Segment Start: Source data

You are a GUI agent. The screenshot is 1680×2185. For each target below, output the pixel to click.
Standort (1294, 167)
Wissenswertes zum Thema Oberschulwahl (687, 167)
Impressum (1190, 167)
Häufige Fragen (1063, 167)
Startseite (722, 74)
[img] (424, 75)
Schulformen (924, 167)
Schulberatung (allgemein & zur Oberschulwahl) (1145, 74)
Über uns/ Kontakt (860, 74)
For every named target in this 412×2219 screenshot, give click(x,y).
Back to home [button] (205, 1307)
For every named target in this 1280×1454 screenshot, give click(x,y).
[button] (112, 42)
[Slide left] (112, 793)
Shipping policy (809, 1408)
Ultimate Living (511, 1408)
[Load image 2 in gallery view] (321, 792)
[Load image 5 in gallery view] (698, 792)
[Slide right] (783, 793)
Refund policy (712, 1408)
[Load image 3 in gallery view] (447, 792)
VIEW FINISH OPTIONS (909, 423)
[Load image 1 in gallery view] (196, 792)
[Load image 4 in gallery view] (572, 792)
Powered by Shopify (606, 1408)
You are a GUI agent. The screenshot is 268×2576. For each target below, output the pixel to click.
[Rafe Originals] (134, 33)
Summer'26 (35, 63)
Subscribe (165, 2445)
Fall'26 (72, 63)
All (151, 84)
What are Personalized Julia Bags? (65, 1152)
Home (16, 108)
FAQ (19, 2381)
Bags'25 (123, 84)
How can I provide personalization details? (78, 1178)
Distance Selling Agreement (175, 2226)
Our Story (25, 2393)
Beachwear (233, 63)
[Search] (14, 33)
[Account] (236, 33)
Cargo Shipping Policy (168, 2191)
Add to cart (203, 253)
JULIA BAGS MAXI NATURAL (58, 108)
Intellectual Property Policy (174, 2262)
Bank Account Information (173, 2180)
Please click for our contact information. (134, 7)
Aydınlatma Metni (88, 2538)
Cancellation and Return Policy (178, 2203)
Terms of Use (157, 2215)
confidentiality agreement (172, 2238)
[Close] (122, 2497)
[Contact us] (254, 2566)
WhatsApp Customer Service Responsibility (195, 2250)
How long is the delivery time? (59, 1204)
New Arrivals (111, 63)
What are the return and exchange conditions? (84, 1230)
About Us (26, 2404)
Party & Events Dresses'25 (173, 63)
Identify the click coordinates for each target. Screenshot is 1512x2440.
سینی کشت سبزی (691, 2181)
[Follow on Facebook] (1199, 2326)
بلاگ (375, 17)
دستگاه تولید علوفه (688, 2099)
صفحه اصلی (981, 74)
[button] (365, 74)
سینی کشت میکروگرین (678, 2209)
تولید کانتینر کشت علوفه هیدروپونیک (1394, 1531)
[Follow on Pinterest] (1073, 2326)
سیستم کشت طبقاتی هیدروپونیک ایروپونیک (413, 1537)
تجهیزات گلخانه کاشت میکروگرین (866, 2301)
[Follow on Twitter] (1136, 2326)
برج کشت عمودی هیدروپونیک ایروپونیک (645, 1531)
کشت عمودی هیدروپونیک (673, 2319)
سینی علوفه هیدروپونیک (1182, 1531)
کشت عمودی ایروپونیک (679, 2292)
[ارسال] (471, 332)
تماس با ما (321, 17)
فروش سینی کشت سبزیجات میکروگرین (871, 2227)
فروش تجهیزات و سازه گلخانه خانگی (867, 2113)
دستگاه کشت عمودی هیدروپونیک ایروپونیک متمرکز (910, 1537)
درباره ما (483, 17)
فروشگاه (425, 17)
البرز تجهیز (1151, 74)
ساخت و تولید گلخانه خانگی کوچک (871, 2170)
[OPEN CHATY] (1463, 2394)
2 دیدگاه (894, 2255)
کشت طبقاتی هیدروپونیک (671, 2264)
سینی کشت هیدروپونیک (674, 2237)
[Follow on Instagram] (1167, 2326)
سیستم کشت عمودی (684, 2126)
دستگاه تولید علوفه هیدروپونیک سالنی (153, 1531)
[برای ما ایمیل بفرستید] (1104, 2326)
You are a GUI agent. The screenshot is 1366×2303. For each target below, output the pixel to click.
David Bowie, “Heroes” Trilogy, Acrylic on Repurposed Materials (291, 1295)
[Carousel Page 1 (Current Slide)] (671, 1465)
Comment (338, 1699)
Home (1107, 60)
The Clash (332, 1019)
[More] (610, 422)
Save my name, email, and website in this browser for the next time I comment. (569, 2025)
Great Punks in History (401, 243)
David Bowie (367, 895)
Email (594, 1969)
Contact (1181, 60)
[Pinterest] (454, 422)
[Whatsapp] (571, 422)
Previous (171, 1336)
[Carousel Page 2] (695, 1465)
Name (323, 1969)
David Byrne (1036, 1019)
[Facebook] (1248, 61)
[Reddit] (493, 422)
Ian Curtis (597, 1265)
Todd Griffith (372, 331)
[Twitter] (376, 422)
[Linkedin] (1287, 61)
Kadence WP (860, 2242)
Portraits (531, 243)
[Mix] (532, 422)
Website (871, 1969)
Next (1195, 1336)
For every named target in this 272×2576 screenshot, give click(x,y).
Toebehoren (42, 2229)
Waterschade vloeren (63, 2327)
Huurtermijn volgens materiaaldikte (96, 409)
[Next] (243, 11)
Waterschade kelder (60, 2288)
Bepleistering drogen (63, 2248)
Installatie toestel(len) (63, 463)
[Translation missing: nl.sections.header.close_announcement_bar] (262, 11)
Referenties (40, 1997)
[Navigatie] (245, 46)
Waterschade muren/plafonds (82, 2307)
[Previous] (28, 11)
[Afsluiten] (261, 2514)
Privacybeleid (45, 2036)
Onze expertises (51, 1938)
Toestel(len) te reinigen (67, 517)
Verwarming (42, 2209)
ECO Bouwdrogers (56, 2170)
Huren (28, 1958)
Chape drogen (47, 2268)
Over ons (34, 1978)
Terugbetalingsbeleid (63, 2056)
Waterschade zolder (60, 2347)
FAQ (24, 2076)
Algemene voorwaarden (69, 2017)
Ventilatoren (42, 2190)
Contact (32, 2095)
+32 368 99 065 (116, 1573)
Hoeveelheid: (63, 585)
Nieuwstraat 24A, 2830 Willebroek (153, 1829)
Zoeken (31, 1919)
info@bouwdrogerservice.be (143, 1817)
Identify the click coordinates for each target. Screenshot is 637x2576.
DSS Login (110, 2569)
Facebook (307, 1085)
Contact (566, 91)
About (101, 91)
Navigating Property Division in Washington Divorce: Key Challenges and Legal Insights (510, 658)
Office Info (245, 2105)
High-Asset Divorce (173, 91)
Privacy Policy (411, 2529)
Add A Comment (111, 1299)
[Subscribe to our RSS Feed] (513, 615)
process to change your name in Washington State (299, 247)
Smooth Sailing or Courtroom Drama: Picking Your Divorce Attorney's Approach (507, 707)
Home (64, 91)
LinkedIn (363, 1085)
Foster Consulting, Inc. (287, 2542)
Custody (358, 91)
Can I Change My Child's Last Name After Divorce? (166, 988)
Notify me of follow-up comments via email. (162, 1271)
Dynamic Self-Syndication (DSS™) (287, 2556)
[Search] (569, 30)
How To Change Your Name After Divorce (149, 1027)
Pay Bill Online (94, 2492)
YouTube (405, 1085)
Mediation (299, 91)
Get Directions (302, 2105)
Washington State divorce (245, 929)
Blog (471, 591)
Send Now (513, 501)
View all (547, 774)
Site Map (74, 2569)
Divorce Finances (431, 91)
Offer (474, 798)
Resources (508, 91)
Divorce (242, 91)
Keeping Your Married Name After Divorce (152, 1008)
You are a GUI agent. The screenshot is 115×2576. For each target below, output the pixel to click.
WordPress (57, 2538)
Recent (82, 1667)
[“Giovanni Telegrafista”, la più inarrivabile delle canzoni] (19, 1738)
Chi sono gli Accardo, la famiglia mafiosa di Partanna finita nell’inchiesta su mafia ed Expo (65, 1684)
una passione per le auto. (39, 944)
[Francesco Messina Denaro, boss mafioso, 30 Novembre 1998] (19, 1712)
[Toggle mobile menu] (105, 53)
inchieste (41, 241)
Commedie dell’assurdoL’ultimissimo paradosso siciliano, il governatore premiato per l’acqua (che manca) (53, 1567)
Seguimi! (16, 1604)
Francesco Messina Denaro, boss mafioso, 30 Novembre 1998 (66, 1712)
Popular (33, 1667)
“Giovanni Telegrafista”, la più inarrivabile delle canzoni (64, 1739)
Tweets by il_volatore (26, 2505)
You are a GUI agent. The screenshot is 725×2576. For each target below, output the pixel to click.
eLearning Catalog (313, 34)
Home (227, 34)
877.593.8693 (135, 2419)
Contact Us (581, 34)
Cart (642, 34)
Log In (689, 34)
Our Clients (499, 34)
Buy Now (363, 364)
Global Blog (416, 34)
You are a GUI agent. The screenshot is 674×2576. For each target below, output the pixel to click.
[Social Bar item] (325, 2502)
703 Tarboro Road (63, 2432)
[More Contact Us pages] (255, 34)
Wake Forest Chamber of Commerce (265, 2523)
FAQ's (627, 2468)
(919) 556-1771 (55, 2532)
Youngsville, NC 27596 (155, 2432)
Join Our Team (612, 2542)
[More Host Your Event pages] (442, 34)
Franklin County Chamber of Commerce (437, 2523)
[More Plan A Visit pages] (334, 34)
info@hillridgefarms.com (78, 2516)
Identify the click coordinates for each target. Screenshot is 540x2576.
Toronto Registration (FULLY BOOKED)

Segment End: Source data

What you are asked to do: Show the lines in the entries above that include the string "More".

Your response:
[More] (610, 422)
[More Contact Us pages] (255, 34)
[More Host Your Event pages] (442, 34)
[More Plan A Visit pages] (334, 34)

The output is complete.